== Segment start ==

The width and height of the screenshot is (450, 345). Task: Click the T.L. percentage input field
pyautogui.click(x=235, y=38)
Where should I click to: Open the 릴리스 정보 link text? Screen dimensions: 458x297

== Segment end ==
== Segment start ==

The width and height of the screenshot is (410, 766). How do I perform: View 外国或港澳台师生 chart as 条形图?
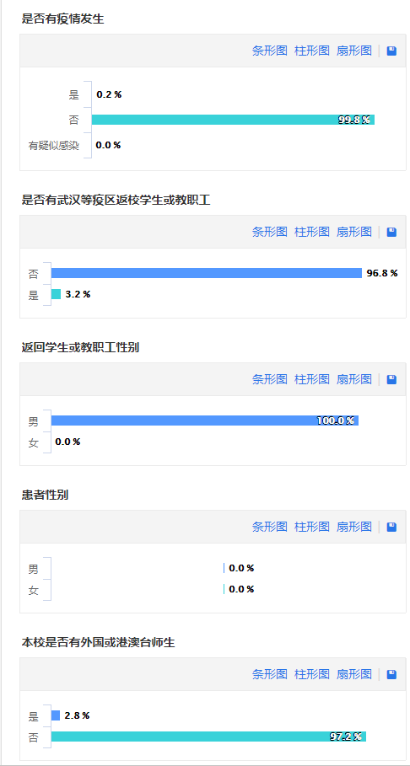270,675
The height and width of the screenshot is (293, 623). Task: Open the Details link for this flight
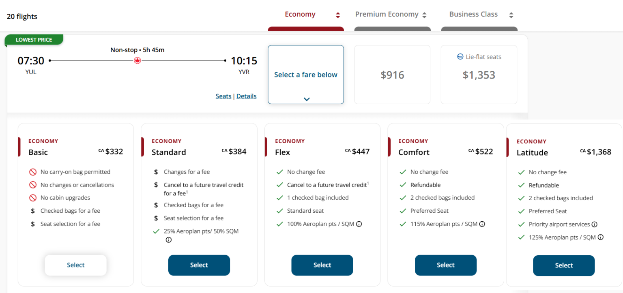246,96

== Segment end ==
== Segment start ==

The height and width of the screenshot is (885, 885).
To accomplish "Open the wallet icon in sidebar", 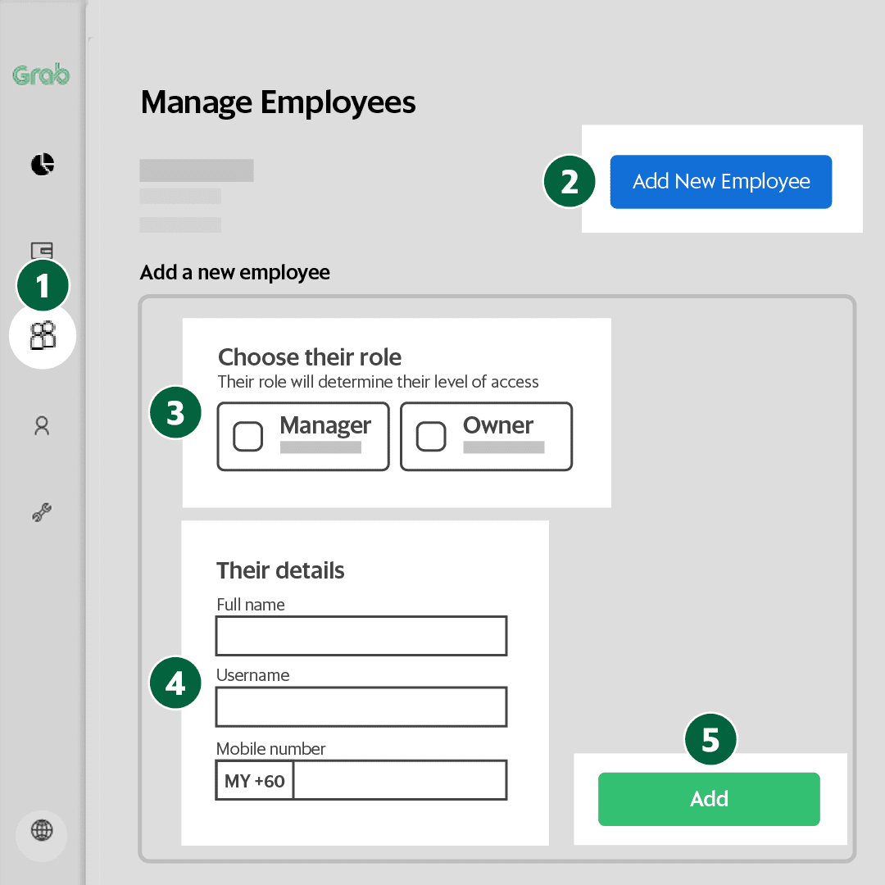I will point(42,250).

== Segment end ==

* [WHAT TO PRODUCE]: All that belongs in your answer is the stretch of entries above from the line with "The width and height of the screenshot is (450, 345)." through the line with "Where should I", printed exactly.

* [RESPONSE]:
The width and height of the screenshot is (450, 345). Task: Click the T.L. percentage input field
pyautogui.click(x=235, y=38)
Where should I click to: Open the 릴리스 정보 link text? Screen dimensions: 458x297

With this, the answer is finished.